GCP GKE Prerequisites¶
This guide covers all GCP-specific prerequisites for deploying the e6data Kubernetes Operator on Google Kubernetes Engine (GKE).
Quick Reference¶
| Requirement | Status | Notes |
|---|---|---|
| GKE 1.24+ | Required | Kubernetes cluster |
| Workload Identity | Required | For IAM authentication |
| GCS Bucket | Required | Data lake storage |
| IAM Roles | Required | Least-privilege access |
| Karpenter 1.0+ | Recommended | Dynamic node provisioning |
| BigQuery | Optional | If using BigQuery metastore |
1. Workload Identity Setup¶
Workload Identity is the recommended method for GKE workloads to access Google Cloud APIs.

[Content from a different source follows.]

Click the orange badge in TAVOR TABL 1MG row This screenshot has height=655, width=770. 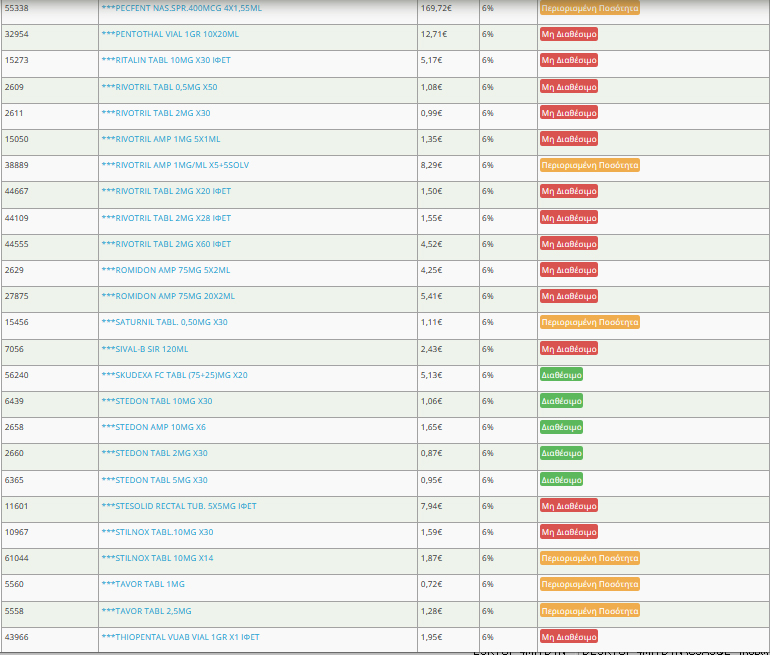tap(589, 584)
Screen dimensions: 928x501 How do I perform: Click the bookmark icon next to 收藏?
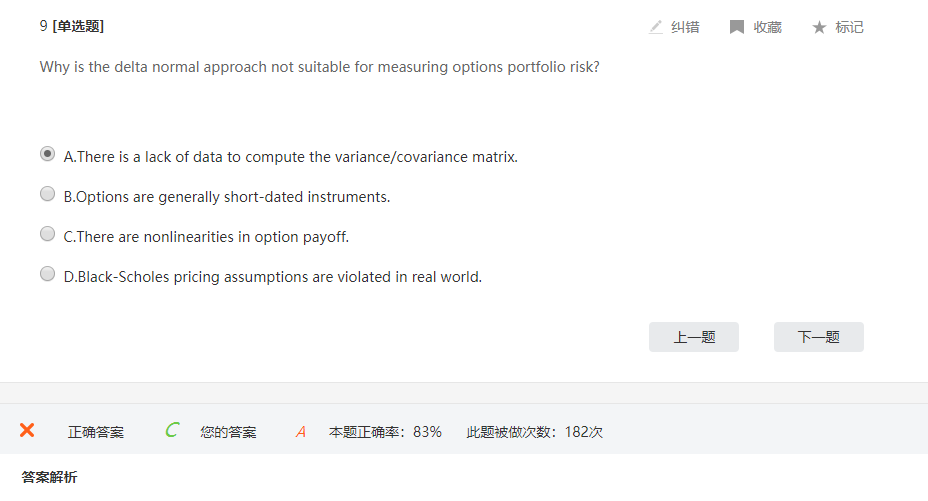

1.1 Enable Workload Identity on Cluster¶
# For new cluster
gcloud container clusters create YOUR_CLUSTER \
--workload-pool=PROJECT_ID.svc.id.goog \
--region=us-central1
# For existing cluster
gcloud container clusters update YOUR_CLUSTER \
--workload-pool=PROJECT_ID.svc.id.goog \
--region=us-central1
1.2 Enable Workload Identity on Node Pool¶
# For new node pool
gcloud container node-pools create e6data-pool \
--cluster=YOUR_CLUSTER \
--workload-metadata=GKE_METADATA \
--region=us-central1
# For existing node pool
gcloud container node-pools update e6data-pool \
--cluster=YOUR_CLUSTER \
--workload-metadata=GKE_METADATA \
--region=us-central1
1.3 Create Google Service Account¶
# Create service account
gcloud iam service-accounts create e6data-workspace \
--display-name="e6data Workspace Service Account" \
--project=PROJECT_ID
# Get service account email
SA_EMAIL="e6data-workspace@PROJECT_ID.iam.gserviceaccount.com"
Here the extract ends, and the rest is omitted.